Badalamenti se ha ido a los 85 años en su casa de Lincoln Park, Nueva Jersey. Es hora de renovar el oído con el Floating Into the Night, el legendario álbum de 1989 de Julee Cruise que incluía Falling. Se integró de lleno en lo contemporáneo. Su círculo de amistados contó con David Bowie, Michael Jackson, Paul McCartney, Julee Cruise, Dolores O’Riordan, Anthrax, Dokken o Eli Roth. Sin prisas, el músico conquistó su plaza con serenidad –le concedieron un Grammy entre otras muchas distinciones– convencido de que es inhumano darle valor a una prerrogativa de la fortuna; tuvo una suerte buscada con ahínco en otras cintas junto a Lynch, como Wild At Heart, Lost Highway o Mulholland Drive.
Al acercarse la conclusión de sus tareas artística y vital, Badalamenti intervino en los posteriores trabajos de Lynch, aunque no con la misma fortuna. Lo mejor de esta etapa sea tal vez La ciudad de los niños perdidos (1995), el toque europeo de Lynch. La elaboración de esta partitura le permitió a Badalamenti colaborar con la cantante Marianne Faithful, con quien trabajó en uno de sus álbumes. A mediados de 1996 se trasladó a Praga para componer la banda sonora de Carretera perdida (1997). Y paralelamente compaginó el cine con la música de programas televisivos como Inside the Actor’s Studio y Profiler.

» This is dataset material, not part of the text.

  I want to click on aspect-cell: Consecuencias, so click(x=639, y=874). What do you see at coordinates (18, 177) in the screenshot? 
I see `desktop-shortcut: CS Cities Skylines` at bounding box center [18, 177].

Hijo de un palermitano dueño de una pescadería, Badalamenti, nacido en Brooklyn (Nueva York) en 1937; empezó con el piano en los ocho años y de adolescente, gracias a su talento, trabajaba en conjuntos durante las vacaciones escolares. Se formó inicialmente en la Eastman School of Music de la Universidad de Rochester, y completó su sólida formación en la Manhattan School of Music, donde obtuvo un máster. En los primeros años de su larga carrera compuso bandas sonoras -Gordon’s War, o Law and Disorder en los setenta- y muy pronto musicó a interpretes como Nina Simone.
A Badalamenti lo ha sostenido la música; la palabra exacta intercalada entre corches le servía para helar la sangre al espectador; cuando los actores recitaban, su música le parecía escrita por otro. Infirió un aire espectral a sus bandas -los mezcladores jugaron lo suyo- pensando como un algebraico y sintiendo como un impresionista. No teorizó; se aferró a lo contemporáneo con una pasión desmedida. Destrozó las sinfonías y las sonatas, porque no se estudia lo que se hace; se estudia para hacer libremente. Se mantuvo fiel a Barnet Newman: “La musicología es para el músico lo que la ornitología es para los pájaros”.